As discussed in #1418, we don't have much control over the shape of InferenceRequest, which is kept quite agnostic from specific use cases.

However, the good news are that InferenceRequest objects already contain a parameters field that can be used to specify arbitrary parameters. Would this not be enough for your use case?

Following your example, you could have something like:

{
    "inputs": [
        {
            "name": "text_inputs",
            "shape": [1],
            "datatype": "BYTES",
            "data": ["My kitten's name is JoJo,","Tell me a story:"],
        }
    ],
    "parameters": {
        "max_new_tokens": 200,
    },
}

adriangonz avatar Oct 03 '23 13:10 adriangonz

Hi @adriangonz, we are still running into an issue with this.

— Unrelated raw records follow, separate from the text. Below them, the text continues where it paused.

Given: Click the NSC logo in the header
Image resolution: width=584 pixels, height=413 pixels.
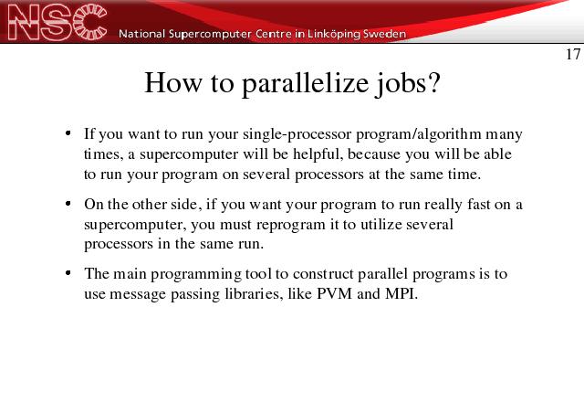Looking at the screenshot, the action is pos(57,22).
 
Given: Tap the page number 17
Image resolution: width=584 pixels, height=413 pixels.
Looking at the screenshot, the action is pos(573,55).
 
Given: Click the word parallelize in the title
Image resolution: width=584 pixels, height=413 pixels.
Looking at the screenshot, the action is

The python code works fine for passing in new tokens via kwarg or in a config like you listed above when using the mlserver code but when we do a POST via python requests to the "http://localhost:8080/v2/models/transformer/infer" endpoint, the parameters seem to be dropped on the decode step in the predict function in mlserver_huggingface/runtime.py on line 39:

async def predict(self, payload: InferenceRequest) -> InferenceResponse:
        # TODO: convert and validate?
        kwargs = HuggingfaceRequestCodec.decode_request(payload)
        args = kwargs.pop("args", [])

        array_inputs = kwargs.pop("array_inputs", [])
        if array_inputs:
            args = [list(array_inputs)] + args
        
        prediction = self._model(*args, **kwargs)

        return self.encode_response(
            payload=prediction, default_codec=HuggingfaceRequestCodec
        )

We could potentially just extract any parameter kwargs from the payload request and append them to the kwargs list?

a-palacios avatar Oct 03 '23 15:10 a-palacios

We have the same issue and we don't know how to solve it. How can we enable such parameters?

rivamarco avatar Oct 09 '23 11:10 rivamarco

Ah I see... that would need some changes to the HF runtime to take into account what's passed via the parameters field - along the lines of what @a-palacios described.

In order to avoid using by mistake other fields of the parameters object, it should probably try to whitelist well known arg names though.

adriangonz avatar Oct 09 '23 12:10 adriangonz

@adriangonz , I opened up another PR for this: https://github.com/SeldonIO/MLServer/pull/1505

nanbo-liu avatar Dec 05 '23 23:12 nanbo-liu